The grave of the night is a simple shaft grave with an antechamber and burial chamber. Nothing is left of the superstructure. It is uncertain whether the grave ever had one. The burial chamber contained the two box coffins placed one inside the other, as well as a number of wooden figures. The coffins that are in the Louvre today are decorated with coffin texts , object friezes and other texts common at the time. A mummy mask was on the corpse of the night . The wooden figures are remarkable as some of them are life-size. A female figure, typical of many graves of this time, is perhaps a kind of co- sleeper and should also enable sexual activities in the afterlife at night . But it may also have been a symbol of fertility in general, which made birth and rebirth in the hereafter possible. The finds from the tomb are now in the Louvre and in Cairo . Although the tomb was published after the excavation, this publication is not complete in all details and it is even uncertain how many figures were found in the tomb.

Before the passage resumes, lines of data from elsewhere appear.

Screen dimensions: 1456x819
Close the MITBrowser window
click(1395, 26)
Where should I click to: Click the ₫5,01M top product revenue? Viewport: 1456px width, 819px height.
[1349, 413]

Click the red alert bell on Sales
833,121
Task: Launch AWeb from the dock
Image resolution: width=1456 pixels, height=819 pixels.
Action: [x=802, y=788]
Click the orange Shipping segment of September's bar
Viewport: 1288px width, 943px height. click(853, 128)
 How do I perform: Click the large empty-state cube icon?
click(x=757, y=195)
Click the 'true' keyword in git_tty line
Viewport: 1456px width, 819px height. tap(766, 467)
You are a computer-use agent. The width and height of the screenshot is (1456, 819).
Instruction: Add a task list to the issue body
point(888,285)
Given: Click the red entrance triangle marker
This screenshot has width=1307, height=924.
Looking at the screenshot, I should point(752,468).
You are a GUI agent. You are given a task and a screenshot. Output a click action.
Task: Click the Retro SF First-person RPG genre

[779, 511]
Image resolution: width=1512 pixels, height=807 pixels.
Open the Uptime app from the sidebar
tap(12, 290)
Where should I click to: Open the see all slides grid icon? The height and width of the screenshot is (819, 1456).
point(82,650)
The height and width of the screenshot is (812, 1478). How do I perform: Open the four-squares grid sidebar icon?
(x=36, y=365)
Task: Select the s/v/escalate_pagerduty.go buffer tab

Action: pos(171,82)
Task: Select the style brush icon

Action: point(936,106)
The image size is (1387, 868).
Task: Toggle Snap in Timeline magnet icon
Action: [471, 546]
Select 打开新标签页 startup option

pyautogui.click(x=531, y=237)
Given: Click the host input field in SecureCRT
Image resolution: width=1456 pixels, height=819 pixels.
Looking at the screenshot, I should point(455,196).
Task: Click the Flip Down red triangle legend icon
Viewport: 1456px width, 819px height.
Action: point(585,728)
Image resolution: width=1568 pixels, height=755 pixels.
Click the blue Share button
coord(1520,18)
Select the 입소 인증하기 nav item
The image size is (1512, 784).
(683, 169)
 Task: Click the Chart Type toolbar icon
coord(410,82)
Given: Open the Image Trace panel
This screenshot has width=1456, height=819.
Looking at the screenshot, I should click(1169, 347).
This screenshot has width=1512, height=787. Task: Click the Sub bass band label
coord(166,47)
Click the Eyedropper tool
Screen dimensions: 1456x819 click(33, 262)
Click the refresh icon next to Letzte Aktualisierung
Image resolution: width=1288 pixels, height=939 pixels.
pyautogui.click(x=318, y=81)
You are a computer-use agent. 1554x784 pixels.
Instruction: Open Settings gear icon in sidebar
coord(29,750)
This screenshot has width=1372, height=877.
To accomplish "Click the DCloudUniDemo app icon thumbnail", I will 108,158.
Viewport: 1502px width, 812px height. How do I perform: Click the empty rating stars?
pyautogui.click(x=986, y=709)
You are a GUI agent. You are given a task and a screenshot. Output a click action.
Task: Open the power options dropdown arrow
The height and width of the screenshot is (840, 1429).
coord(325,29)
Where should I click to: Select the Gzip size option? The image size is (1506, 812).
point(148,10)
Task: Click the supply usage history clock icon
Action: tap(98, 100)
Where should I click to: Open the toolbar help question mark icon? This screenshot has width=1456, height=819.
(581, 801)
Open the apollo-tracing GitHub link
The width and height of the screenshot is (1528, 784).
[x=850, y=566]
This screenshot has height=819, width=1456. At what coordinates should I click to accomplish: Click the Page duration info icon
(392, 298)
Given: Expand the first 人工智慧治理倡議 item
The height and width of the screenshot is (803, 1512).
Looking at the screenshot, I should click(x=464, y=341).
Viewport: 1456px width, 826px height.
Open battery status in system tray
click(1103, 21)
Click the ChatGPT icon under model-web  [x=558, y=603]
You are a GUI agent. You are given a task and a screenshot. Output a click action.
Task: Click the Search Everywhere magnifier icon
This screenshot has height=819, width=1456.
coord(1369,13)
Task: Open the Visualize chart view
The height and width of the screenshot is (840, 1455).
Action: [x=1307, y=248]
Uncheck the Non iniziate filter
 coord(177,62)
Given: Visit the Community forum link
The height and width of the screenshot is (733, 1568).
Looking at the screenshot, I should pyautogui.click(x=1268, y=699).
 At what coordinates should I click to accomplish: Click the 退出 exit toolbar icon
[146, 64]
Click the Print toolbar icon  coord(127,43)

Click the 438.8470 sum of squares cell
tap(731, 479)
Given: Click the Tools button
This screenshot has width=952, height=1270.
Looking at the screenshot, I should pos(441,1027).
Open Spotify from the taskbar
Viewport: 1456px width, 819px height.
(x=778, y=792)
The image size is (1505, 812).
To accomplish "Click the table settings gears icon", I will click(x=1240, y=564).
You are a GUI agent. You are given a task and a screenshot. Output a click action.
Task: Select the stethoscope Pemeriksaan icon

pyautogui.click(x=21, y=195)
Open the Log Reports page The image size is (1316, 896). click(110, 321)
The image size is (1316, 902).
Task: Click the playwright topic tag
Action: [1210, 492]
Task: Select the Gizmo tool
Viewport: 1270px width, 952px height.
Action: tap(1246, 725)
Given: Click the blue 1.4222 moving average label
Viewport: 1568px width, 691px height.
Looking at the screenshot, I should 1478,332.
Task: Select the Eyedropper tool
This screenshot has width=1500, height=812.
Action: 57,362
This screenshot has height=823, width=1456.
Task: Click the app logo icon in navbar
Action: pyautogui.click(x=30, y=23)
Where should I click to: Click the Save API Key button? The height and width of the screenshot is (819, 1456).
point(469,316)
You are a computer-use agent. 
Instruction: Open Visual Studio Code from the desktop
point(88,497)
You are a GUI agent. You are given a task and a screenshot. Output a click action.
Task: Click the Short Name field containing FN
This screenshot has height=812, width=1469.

The statues from the tomb by night

museum height reference comment
Louvre E 12029 57.7 cm Offering bearer
Cairo JE 36288 59 cm Figure of Henu, wife of the night
Cairo JE 36289 77 cm Offering bearer
Cairo JE 36290 57.5 cm Offering bearer
unsure ? Offering bearer
unsure Offering bearer
Louvre E11937 179 cm
Louvre E 12002 45 cm
Louvre E 12028 28.5 cm
Cairo JE 36283 165 cm
Cairo JE 36292 48 cm
Boston MFA 04.1775, 29 cm
Boston MFA 04.1776 41 cm
Cairo JE 36281 28 cm
Cairo JE 36282 13 cm
Brussels E. 5596 Stone figure (seated)

To person

Night was treasurer and royal sealer . He was therefore a high official. It is not certain whether he was at the court of a local Gaufür prince of Assiut or at the court of the king.

literature

  • É. Chassinat , Ch. Palanque: Une campagne de fouilles dans la nécropole d'Assiout (= Institut français d'archéologie orientale du Caire. Mémoires. Vol. 24, ISSN  0257-411X ). Institut Français d'Archéologie Orientale du Caire, Cairo 1911, pp. 34–110.
  • Elisabeth Delange: Catalog des statues égyptiennes du moyen empire 2060 - 1560 avant J.-C. Musee du Louvre. Editions de la Réunion des Musées Nationaux, Paris 1987, ISBN 2-7118-2161-7 .
  • Julia Harvey: Some Notes on the Wooden Statues from the Tomb of Nakht at Assiut. In: Göttinger Miscellen . (GM). No. 116, 1990, pp. 45-50

Individual evidence

  1. Emily Teeter: How Many Statues of Nakhti? In: Göttinger Miscellen. No. 114, 1990, pp. 101-106.
  2. ^ Harvey: Some Notes on the Wooden Statues from the Tomb of Nakht at Assiut. 1990, p. 45.
  3. a b c d Harvey: Some Notes on the Wooden Statues from the Tomb of Nakht at Assiut. 1990, p. 46.
  4. a b c Harvey: Some Notes on the Wooden Statues from the Tomb of Nakht at Assiut. 1990, p. 47.
  5. ^ Harvey: Some Notes on the Wooden Statues from the Tomb of Nakht at Assiut. 1990, pp. 46-47.
  6. ^ Delange: Catalog des statues égyptiennes du moyen empire. 1987, pp. 151-153.
  7. ^ Delange: Catalog des statues égyptiennes du moyen empire. 1987, pp. 154-155.
  8. ^ Delange: Catalog des statues égyptiennes du moyen empire. 1987, pp. 158-159.
  9. a b Harvey, In: Göttinger Miszellen 116 , p. 46.
  10. Boston MFA 04.1775 , Museum of Fine Arts, Boston.
  11. Boston MFA 04.1776 , Museum of Fine Arts, Boston.
  12. a b Harvey: Some Notes on the Wooden Statues from the Tomb of Nakht at Assiut. 1990, p. 48.